We use integer columns in one table to reference (or look up) rows in another table.

Three Kinds of Keys -

  • Primary Key - generally an integer auto-increment field

  • Logical Key - ensures that each row is uniquely identifiable

  • Foreign Key - generally an integer key pointing to a row in another table

Primary Key Rule -

  • Never use your logical key as the primary key.

  • Logical keys can and do change, albeit slowly.

  • Relationships that are based on matching string fields are less efficient than integers.

Foreign Keys -

  • A Foreign Key is when a table has a column containing a key that points to the Primary Key of another table.

  • When all primary keys are integers, then all foreign keys are integers. This is a good practice.
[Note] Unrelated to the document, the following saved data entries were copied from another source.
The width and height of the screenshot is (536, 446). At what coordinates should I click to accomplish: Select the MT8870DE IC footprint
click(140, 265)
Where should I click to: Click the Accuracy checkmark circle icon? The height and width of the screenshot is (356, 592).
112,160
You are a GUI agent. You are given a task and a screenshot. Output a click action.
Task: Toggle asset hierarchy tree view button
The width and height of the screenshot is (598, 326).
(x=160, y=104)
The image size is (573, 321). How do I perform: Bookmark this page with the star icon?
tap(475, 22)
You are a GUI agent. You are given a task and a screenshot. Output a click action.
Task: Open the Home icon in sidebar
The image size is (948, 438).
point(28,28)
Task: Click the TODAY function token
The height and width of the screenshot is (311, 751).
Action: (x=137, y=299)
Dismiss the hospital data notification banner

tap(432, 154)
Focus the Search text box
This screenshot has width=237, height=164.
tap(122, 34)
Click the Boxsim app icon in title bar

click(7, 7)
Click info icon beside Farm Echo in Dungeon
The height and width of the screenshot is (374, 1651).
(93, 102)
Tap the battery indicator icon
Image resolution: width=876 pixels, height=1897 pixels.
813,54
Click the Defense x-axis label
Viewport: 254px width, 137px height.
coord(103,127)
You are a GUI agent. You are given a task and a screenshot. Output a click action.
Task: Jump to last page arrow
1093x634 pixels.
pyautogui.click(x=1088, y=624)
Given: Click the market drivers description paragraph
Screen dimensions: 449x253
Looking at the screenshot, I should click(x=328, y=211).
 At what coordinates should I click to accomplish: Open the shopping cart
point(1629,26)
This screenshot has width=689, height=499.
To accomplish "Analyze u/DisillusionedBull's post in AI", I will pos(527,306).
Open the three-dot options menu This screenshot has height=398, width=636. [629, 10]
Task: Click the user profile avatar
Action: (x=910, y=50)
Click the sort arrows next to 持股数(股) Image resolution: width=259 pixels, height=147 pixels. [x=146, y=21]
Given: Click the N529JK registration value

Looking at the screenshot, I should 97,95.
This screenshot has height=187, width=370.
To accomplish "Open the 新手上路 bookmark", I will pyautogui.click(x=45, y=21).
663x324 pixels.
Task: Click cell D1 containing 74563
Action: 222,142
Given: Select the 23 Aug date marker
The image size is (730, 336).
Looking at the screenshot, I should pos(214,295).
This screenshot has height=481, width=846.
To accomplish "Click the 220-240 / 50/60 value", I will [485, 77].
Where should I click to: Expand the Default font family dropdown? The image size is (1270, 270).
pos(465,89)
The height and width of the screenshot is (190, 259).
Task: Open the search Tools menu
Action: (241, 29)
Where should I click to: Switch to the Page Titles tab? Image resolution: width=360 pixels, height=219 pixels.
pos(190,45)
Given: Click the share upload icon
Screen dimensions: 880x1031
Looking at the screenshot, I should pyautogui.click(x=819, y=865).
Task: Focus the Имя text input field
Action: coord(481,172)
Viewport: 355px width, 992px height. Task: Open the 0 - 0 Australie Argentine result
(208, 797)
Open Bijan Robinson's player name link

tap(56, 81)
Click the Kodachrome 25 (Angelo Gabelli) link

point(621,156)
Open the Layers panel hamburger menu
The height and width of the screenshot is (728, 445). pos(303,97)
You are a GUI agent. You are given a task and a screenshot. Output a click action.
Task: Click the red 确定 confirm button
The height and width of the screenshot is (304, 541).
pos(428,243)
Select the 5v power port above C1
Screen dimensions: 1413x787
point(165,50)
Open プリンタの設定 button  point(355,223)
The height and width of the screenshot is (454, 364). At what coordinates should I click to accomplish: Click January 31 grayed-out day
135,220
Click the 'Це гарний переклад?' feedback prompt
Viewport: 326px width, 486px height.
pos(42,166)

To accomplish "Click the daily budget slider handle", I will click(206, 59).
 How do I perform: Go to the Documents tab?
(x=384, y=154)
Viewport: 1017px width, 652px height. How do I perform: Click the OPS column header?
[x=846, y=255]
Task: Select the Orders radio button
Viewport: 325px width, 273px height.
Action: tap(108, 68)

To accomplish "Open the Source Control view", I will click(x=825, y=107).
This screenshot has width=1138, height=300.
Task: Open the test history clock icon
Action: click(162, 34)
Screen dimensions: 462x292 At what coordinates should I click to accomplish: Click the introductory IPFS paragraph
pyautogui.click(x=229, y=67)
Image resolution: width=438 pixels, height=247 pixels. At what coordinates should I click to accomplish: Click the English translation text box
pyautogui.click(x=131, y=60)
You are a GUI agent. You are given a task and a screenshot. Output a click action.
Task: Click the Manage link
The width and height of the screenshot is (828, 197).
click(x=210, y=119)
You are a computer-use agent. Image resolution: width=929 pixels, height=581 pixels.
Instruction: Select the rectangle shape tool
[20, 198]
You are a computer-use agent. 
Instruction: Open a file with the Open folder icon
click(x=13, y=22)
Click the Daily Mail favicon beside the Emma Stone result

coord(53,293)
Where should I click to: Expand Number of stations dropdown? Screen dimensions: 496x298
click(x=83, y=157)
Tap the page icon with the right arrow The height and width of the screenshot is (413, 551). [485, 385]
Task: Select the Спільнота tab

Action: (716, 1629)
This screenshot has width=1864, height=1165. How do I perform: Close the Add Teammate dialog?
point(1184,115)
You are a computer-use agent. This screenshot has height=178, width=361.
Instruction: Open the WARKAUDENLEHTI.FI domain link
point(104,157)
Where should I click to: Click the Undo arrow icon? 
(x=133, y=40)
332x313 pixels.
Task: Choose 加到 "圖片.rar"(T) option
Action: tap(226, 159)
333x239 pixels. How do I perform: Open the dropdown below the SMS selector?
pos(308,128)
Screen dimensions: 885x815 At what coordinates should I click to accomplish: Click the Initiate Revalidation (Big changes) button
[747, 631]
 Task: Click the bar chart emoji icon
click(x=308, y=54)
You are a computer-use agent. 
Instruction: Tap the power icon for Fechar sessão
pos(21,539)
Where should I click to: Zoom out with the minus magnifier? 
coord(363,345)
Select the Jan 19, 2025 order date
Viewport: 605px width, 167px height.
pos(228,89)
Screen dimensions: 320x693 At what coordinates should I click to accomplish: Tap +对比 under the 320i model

Creating our Music Database-

CREATE DATABASE Music;
USE Music;
---table 1
CREATE TABLE Artist (
artist_id INTEGER NOT NULL AUTO_INCREMENT,
name VARCHAR(21),
PRIMARY KEY(artist_id)
) ENGINE = InnoDB;
---table 2
CREATE TABLE Album (
album_id INTEGER NOT NULL AUTO_INCREMENT,
title VARCHAR(21),
artist_id INTEGER,

PRIMARY KEY (album_id),
INDEX USING BTREE (title),

CONSTRAINT FOREIGN KEY (artist_id)
REFERENCES Artist (artist_id)
ON  DELETE CASCADE ON UPDATE CASCADE 
) ENGINE = InnoDB;
---table 3
CREATE TABLE Genre (
genre_id INTEGER NOT NULL AUTO_INCREMENT,
name VARCHAR(21),
PRIMARY KEY (genre_id)
) ENGINE = InnoDB;
---table 4
CREATE TABLE Track (
track_id INTEGER NOT NULL AUTO_INCREMENT,
title VARCHAR(21),
len INTEGER,
rating INTEGER,
count INTEGER,
album_id INTEGER,
genre_id INTEGER,

PRIMARY KEY (track_id),
INDEX USING BTREE (title),

CONSTRAINT FOREIGN KEY (album_id)
REFERENCES Album (album_id)
ON  DELETE CASCADE ON UPDATE CASCADE,

CONSTRAINT FOREIGN KEY (genre_id)
REFERENCES Genre (genre_id)
ON  DELETE CASCADE ON UPDATE CASCADE
) ENGINE = InnoDB;

---inserting data into tables

-- Artist table
INSERT INTO Artist (name) VALUES ("Led Zepplin");
INSERT INTO Artist (name) VALUES ("AC/DC");
---Genre
INSERT INTO Genre (name) VALUES ("Rock");
INSERT INTO Genre (name) VALUES ("Metal");
---Album
INSERT INTO Album (title,artist_id) VALUES ("Who Made Who",2);
INSERT INTO Album (title,artist_id) VALUES ("IV",1);
---Track
INSERT INTO Track (title,rating,len,count,album_id,genre_id) VALUES ("Black Dog",5,297,0,2,1);
INSERT INTO Track (title,rating,len,count,album_id,genre_id) VALUES ("Stairway",5,482,0,2,1);
INSERT INTO Track (title,rating,len,count,album_id,genre_id) VALUES ("About to Rock",5,313,0,1,2);
INSERT INTO Track (title,rating,len,count,album_id,genre_id) VALUES ("Who Made Who",5,207,0,1,2);

UTF8 - It allows you to store and handle text data in multiple languages and character sets without issues. It's widely supported and recommended for internationalization and multilingual applications.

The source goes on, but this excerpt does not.